Soru tanımı:
Lütfen metne dayanarak şu soruları yanıtlayın:
1. Davanın kısmen kabulüne dair kararı hangi mahkeme verdi?
2. Davacı yargılama sırasında talebini hangi tutar olarak ıslah etti?
3. Mahkeme hangi tutarın davalıdan tahsiline karar verdi?

━━ Metin

Hukuk Genel Kurulu 2017/2687 E. , 2019/200 K.
"İçtihat Metni"MAHKEMESİ :Tüketici Mahkemesi
Taraflar arasındaki “alacak” davasından dolayı yapılan yargılama sonunda Mersin Tüketici Mahkemesince davanın kısmen kabulüne dair verilen 18.02.2014 tarih ve 2012/797 E., 2014/150 K. sayılı karar davalı vekili tarafından temyiz edilmekle, Yargıtay 13. Hukuk Dairesinin 16.06.2014 tarih ve 2014/20331 E., 2014/19191 K. sayılı kararı ile;
“…Davacı, davalı banka şubesinden konut kredisi kullandığını, kullandığı konut kredisinin yapılandırılması sırasında davalı bankaca yapılandırma masrafı adı altında 2.694,90 TL kesinti yapıldığını ileri sürerek haksız şekilde alınan toplam 2.694,90 TL"nin davalıdan tahsiline karar verilmesini istemiş; yargılama sırasında talebini 6.114,00 TL olarak ıslah etmiştir.
Davalı, davanın reddini dilemiştir.
Mahkemece, davanın kısmen kabulü ile 6.079,21 TL"nin davalıdan tahsiline karar verilmiş, hüküm davalı tarafından temyiz edilmiştir.

━━━━
━━ Listelenen kayıtlar

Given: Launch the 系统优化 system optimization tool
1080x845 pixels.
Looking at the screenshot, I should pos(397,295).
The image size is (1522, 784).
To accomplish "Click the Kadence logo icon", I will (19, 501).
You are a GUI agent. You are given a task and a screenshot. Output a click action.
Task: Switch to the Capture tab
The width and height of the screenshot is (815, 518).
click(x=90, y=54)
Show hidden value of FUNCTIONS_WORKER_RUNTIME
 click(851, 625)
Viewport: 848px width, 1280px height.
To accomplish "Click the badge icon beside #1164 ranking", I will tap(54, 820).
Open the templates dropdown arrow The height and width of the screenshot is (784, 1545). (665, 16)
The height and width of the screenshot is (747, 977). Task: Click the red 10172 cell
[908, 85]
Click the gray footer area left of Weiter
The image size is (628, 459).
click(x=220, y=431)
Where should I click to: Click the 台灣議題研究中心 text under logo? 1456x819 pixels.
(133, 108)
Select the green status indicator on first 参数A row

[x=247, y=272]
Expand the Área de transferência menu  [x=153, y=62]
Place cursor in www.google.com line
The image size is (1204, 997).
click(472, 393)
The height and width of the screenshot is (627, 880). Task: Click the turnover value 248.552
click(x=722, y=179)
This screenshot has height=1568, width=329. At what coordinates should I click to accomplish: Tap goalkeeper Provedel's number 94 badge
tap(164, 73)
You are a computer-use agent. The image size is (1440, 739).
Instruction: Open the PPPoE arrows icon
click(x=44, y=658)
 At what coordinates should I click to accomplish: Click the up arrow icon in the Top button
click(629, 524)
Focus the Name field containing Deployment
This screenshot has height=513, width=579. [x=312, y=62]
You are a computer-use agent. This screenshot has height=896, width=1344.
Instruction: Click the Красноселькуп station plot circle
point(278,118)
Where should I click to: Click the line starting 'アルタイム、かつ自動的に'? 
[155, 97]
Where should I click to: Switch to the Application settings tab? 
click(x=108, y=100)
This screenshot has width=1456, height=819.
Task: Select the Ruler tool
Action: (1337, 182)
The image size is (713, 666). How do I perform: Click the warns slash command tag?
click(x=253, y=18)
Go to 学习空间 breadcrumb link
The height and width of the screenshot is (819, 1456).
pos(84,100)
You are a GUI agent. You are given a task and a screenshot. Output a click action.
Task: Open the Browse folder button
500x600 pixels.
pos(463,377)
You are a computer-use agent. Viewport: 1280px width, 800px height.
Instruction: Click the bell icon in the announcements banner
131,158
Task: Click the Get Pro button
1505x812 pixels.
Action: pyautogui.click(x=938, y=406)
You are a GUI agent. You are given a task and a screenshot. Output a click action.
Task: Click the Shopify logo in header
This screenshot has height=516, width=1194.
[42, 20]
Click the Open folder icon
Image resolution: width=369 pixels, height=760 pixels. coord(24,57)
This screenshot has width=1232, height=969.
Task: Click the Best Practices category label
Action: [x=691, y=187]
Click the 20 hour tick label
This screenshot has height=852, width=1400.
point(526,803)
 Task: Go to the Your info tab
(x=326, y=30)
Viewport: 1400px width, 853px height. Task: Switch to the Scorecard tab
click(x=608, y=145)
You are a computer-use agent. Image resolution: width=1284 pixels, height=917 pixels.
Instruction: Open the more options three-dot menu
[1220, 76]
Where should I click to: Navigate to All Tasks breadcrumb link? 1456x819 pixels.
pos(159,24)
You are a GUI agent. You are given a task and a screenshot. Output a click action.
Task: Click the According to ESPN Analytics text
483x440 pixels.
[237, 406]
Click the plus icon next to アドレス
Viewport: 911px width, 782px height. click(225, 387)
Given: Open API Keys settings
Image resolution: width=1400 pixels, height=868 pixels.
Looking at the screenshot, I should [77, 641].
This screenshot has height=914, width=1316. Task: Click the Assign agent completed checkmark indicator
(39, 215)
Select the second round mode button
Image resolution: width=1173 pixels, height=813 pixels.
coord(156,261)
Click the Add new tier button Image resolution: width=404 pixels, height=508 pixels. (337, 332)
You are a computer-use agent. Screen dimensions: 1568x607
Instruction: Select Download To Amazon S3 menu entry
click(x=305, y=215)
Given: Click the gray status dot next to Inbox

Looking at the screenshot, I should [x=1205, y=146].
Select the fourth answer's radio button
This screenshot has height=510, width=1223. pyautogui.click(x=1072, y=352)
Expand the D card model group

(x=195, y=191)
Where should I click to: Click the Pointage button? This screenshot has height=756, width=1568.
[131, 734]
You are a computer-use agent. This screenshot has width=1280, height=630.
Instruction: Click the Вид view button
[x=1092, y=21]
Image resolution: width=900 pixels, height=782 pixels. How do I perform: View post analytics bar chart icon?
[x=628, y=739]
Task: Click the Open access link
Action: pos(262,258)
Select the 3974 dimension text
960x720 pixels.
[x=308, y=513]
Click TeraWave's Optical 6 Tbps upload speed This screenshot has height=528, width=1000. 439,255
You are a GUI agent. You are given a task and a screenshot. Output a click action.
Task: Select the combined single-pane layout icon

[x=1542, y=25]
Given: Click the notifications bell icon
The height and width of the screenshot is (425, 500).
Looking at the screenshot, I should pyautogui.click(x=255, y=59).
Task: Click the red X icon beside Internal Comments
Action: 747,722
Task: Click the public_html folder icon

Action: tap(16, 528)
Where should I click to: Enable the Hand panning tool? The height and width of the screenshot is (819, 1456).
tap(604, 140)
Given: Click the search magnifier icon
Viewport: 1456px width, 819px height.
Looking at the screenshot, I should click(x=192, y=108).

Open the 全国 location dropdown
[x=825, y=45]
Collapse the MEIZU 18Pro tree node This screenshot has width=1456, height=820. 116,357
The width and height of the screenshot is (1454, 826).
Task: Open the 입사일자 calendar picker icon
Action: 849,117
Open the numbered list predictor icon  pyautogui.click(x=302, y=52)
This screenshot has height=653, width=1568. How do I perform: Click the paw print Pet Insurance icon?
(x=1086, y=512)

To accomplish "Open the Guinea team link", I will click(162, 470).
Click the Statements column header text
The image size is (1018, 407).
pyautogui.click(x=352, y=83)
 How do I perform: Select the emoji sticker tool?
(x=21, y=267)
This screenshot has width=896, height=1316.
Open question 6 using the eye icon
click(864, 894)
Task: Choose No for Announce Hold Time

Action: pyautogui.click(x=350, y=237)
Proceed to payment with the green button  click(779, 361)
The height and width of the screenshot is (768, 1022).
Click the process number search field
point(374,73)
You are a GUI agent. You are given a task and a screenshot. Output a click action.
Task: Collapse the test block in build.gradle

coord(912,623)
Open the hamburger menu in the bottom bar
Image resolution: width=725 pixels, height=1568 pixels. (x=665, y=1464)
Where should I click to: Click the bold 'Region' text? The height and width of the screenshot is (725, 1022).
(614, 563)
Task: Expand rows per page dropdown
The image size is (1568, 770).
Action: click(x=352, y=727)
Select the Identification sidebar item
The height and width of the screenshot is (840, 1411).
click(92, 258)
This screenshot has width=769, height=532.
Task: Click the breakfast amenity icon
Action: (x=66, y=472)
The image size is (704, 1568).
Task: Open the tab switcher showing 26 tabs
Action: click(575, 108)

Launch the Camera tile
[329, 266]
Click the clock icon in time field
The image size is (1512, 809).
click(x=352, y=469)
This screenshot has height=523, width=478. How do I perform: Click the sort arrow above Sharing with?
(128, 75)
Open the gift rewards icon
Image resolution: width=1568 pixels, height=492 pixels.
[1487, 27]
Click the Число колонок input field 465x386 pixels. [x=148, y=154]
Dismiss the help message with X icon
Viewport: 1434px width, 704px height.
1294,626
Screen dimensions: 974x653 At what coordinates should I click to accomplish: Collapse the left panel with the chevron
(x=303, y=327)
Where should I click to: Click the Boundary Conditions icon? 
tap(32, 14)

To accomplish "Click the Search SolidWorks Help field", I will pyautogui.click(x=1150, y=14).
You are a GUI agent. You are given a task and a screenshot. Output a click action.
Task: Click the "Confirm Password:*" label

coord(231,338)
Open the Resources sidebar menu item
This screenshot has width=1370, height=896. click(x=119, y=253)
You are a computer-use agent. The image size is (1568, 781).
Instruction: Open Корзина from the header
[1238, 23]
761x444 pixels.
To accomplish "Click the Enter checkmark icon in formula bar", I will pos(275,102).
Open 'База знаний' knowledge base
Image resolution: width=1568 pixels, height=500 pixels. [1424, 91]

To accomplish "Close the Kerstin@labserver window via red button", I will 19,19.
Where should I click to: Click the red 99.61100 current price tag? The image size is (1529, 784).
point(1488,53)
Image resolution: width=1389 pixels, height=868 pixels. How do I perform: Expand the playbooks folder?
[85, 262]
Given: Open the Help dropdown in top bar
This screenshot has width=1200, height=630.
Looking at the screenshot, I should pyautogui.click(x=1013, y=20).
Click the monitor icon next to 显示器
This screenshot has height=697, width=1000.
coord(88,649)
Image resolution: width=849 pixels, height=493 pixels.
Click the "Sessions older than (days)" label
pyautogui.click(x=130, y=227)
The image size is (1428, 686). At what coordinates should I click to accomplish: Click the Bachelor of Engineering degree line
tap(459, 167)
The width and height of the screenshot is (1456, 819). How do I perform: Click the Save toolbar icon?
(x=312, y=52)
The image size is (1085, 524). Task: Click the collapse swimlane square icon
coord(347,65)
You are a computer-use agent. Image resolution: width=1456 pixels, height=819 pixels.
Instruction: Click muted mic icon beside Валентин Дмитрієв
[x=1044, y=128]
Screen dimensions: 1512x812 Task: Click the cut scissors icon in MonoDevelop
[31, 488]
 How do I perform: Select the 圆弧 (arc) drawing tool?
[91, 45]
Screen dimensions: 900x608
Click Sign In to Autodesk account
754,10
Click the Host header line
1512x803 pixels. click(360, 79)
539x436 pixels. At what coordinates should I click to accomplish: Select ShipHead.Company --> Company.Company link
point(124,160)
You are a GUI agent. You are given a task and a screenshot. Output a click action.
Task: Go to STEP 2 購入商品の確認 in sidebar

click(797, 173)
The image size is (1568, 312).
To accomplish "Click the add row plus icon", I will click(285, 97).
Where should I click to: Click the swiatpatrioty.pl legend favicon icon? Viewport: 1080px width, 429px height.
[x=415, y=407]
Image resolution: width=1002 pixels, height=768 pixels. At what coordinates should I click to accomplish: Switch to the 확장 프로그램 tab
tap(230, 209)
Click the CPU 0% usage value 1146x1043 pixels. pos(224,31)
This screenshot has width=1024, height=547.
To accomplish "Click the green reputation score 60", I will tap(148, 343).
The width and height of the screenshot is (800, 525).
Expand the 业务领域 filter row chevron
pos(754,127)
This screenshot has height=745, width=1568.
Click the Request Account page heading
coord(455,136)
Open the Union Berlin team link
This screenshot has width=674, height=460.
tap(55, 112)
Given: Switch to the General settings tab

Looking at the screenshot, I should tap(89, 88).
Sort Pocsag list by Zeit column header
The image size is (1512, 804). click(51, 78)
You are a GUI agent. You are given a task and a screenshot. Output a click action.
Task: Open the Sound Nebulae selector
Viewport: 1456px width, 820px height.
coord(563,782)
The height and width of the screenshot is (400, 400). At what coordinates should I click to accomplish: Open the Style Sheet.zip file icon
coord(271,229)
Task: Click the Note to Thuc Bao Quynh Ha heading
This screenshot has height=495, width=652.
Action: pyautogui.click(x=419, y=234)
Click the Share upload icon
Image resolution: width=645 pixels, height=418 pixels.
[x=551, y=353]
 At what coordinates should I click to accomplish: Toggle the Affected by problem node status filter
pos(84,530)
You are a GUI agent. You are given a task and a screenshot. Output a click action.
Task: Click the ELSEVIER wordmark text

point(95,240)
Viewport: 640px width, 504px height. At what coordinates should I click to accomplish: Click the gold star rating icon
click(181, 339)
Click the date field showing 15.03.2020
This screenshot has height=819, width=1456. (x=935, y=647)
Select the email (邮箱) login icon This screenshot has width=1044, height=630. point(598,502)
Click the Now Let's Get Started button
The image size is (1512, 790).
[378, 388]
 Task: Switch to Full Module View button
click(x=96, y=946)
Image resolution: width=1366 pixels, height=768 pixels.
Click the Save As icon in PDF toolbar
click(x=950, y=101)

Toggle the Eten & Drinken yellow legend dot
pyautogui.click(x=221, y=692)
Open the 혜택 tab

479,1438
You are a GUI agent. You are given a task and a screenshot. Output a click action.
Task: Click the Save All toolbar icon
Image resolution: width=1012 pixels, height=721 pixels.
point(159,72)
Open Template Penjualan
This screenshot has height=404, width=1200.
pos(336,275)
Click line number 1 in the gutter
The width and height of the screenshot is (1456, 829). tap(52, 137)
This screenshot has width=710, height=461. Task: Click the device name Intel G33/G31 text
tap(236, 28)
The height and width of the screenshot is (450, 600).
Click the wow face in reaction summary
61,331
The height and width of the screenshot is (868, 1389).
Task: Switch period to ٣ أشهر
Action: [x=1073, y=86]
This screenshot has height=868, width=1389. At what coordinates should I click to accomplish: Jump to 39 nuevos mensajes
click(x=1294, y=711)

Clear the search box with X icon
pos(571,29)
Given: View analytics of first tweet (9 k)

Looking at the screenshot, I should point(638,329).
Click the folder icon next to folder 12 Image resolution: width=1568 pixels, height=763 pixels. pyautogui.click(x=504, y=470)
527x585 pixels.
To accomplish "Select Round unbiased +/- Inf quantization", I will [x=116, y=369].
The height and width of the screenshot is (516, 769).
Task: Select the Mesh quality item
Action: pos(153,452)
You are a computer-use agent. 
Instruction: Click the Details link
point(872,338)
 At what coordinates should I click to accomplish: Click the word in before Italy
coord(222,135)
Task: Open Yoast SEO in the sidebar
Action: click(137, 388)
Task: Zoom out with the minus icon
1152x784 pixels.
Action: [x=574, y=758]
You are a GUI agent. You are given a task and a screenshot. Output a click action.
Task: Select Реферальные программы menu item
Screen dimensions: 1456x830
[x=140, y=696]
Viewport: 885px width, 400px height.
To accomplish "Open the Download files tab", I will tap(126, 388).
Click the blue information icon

━━━━

Yazılı çözüm:
1. Mersin Tüketici Mahkemesi
2. 6.114,00 TL
3. 6.079,21 TL